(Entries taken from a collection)
= = = = =

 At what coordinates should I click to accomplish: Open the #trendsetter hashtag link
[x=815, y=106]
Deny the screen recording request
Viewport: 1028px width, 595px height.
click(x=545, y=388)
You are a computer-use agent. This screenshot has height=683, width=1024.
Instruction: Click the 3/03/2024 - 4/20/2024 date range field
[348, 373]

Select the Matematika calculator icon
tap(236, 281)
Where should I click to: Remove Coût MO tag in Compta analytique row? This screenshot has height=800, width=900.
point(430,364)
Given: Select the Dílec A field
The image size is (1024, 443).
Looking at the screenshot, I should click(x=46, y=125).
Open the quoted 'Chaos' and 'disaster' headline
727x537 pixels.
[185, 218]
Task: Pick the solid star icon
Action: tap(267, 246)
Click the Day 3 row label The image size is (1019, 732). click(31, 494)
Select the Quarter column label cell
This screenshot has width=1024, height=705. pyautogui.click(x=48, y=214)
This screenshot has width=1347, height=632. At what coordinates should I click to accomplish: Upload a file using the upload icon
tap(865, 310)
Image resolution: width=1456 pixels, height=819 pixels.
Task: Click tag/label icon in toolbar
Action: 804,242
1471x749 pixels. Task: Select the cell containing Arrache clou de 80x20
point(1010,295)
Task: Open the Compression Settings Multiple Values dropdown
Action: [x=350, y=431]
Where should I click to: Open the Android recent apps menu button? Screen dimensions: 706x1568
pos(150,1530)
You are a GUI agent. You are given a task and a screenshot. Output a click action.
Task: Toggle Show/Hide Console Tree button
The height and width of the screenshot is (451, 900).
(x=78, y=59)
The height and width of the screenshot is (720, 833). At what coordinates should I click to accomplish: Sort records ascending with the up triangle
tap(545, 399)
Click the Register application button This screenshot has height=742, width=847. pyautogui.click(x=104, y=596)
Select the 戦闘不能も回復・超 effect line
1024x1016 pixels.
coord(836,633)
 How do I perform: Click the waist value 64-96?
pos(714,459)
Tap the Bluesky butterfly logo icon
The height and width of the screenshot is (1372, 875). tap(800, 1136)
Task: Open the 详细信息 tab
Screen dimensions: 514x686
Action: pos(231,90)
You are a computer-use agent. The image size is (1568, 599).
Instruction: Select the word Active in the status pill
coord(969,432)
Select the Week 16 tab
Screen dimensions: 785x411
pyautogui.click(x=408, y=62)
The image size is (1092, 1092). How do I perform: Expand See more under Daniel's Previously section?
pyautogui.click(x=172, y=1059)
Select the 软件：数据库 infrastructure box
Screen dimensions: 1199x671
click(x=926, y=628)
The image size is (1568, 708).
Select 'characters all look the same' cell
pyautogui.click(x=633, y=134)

= = = = =

The answer must be the lines from the one containing "Task: Open the 详细信息 tab" to the final line of the data above, copied exactly, both included, with nothing added.

Task: Open the 详细信息 tab
Screen dimensions: 514x686
Action: pos(231,90)
You are a computer-use agent. The image size is (1568, 599).
Instruction: Select the word Active in the status pill
coord(969,432)
Select the Week 16 tab
Screen dimensions: 785x411
pyautogui.click(x=408, y=62)
The image size is (1092, 1092). How do I perform: Expand See more under Daniel's Previously section?
pyautogui.click(x=172, y=1059)
Select the 软件：数据库 infrastructure box
Screen dimensions: 1199x671
click(x=926, y=628)
The image size is (1568, 708).
Select 'characters all look the same' cell
pyautogui.click(x=633, y=134)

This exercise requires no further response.